25 de fevereiro de 2001

Santa de casa

Jornal O Estado do Maranhão
O Carnaval está conosco novamente. Embora de origem portuguesa, de mistura com elementos africanos do samba, que lhe serve de complemento musical e suporte, nada mais brasileiro do que ele, junto com o futebol. Afirma-se, com freqüência, que suas festividades, permitindo a manifestação de desejos e comportamentos reprimidos fora da época carnavalesca, fazem bem à alma. Um tipo de divã psicanalítico coletivo para libertar o inconsciente nacional de seus traumas.
Mas ele pode contribuir não apenas para alívio do espírito. O Carnaval maranhense, este ano, poderá ajudar na medicação do corpo, por ele mesmo tão maltratado nos três dias de festas. É que de uns tempos para cá, as Escolas de Samba resolveram homenagear figuras ilustres da vida brasileira, em todos os campos. Poetas, escritores, compositores, atores, artistas plásticos, políticos, cientistas, jogadores de futebol.
Aqui em São Luís, seguindo a tendência, a Favela do Samba faz, no desfile oficial das Escolas, uma homenagem à professora Terezinha Rego, da Universidade Federal do Maranhão – Ufma, com o samba-enredo “Terapia Natural ou de Cabaça em Cabacinha Sou mais Terezinha”, dos compositores J. Assunção, Escrete e Tião. A letra fala da contribuição dela ao conhecimento científico, no campo da fitoterapia, que é a cura pelo uso de plantas. É o Carnaval dando a mão ao corpo.
Dos estudos e pesquisas da professora, ao longo de quatro décadas, resultou, entre muitas outras coisas, a obtenção da essência de cabacinha cujo nome científico é luffa operculata. A substância é usada na fabricação de um remédio de eficácia reconhecida, pelas comunidades científicas, brasileira e estrangeira, no tratamento da sinusite.
Mas, falar da planta cabacinha não é, tão somente, falar da matéria prima do medicamento. É também fazer alusão à própria história do Carnaval. O caso é que cabacinha era um limão de cera colorido, cheio de água, mas também de cal ou outras substâncias tóxicas, que se jogavam nos foliões durante o entrudo, forma de Carnaval primitivo, e parece que bárbaro, no século XIX. (Quase digo século passado, pela força do hábito, adquirido ainda no século XX, de assim me referir ao XIX).
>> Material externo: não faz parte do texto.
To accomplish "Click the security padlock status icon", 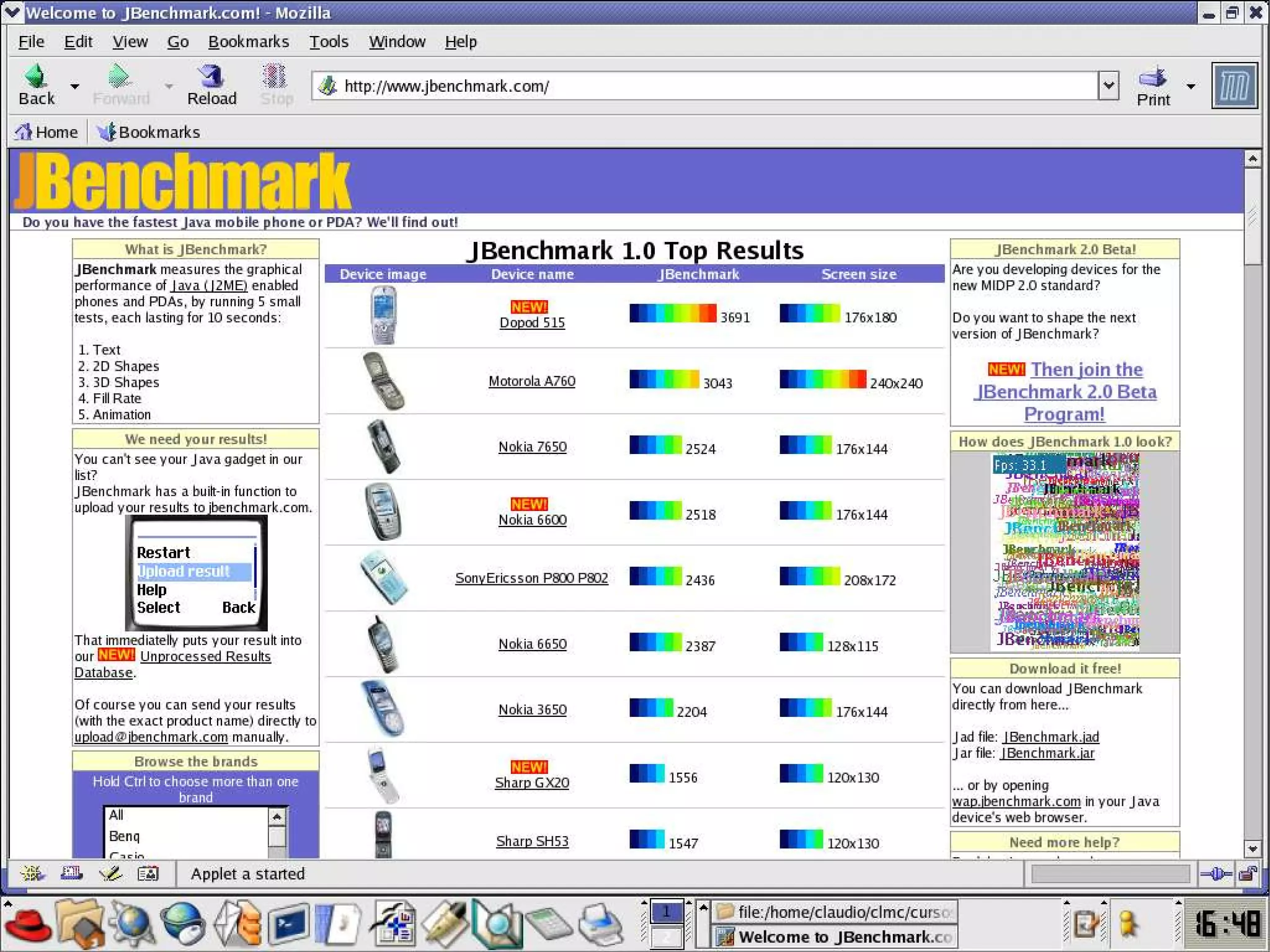I will click(x=1248, y=874).
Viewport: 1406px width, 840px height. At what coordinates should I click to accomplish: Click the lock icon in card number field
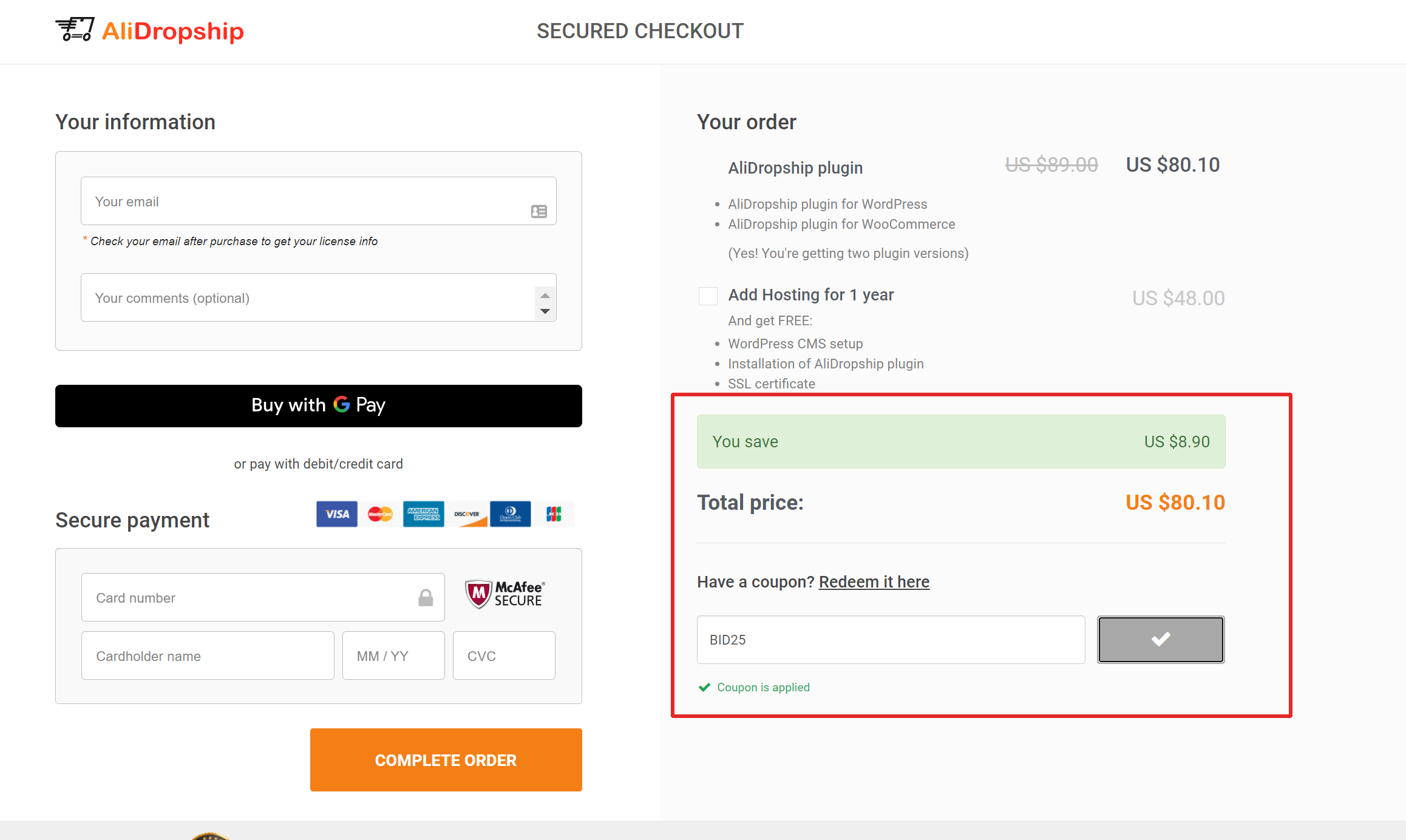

A homenagem é justa, justíssima. A professora é uma das dez brasileiras no “Quem é Quem no Mundo”, publicação americana de larga circulação em muitos países. Ocupa uma cadeira, a de número 69, da Academia Nacional de Farmácia. Ministra a disciplina de Etnobotânica no Mestrado em Saúde e Ambiente da Ufma. Trabalha no herbário Ático Seabra que tem 10.800 espécies de plantas catalogadas.
Ela tem, publicados, Fitogeografia das plantas medicinais do Maranhão e Cinqüenta chás medicinais da flora do Maranhão, dois livros de prestígio nos meios acadêmicos brasileiros, além de artigos nos anais da Sociedade Botânica do Brasil. Coordena o Programa de Fitoterapia, da Ufma, que atende pessoas pobres de bairros periféricos de São Luís. Uma de suas monografias faz parte do conjunto dos documentos, na área de fitoterapia, da Agenda 21 nacional.
O mais admirável em tudo isso, porém, é a dedicação permanente, denodada, muitas vezes sem nenhuma compensação material, da professora Terezinha ao seu trabalho que tantos benefícios vem trazendo aos maranhenses. Além disso, centenas de pessoas, de todas as regiões do país, a procuram para alívio de seus males. A fé ­no que faz e a certeza de estar contribuindo para tornar melhor nossa sociedade ajudam-na, certamente, a persistir no seu esforço e levar adiante sua missão.
Temos aqui um belo desmentido ao dito de que santo de casa não faz milagres. Neste caso, Terezinha, a santa de casa, faz. Até no Carnaval. Por isso, é injusto deixar para nossa posteridade o reconhecimento dos méritos dela. Nós todos não estaremos mesmo presentes quando esse tempo chegar. O bom mesmo, o certo, é que se reconheça agora o que deve ser reconhecido, como está sendo feito. Os pósteros acrescentarão seu quinhão de justiça ao examinar sua obra.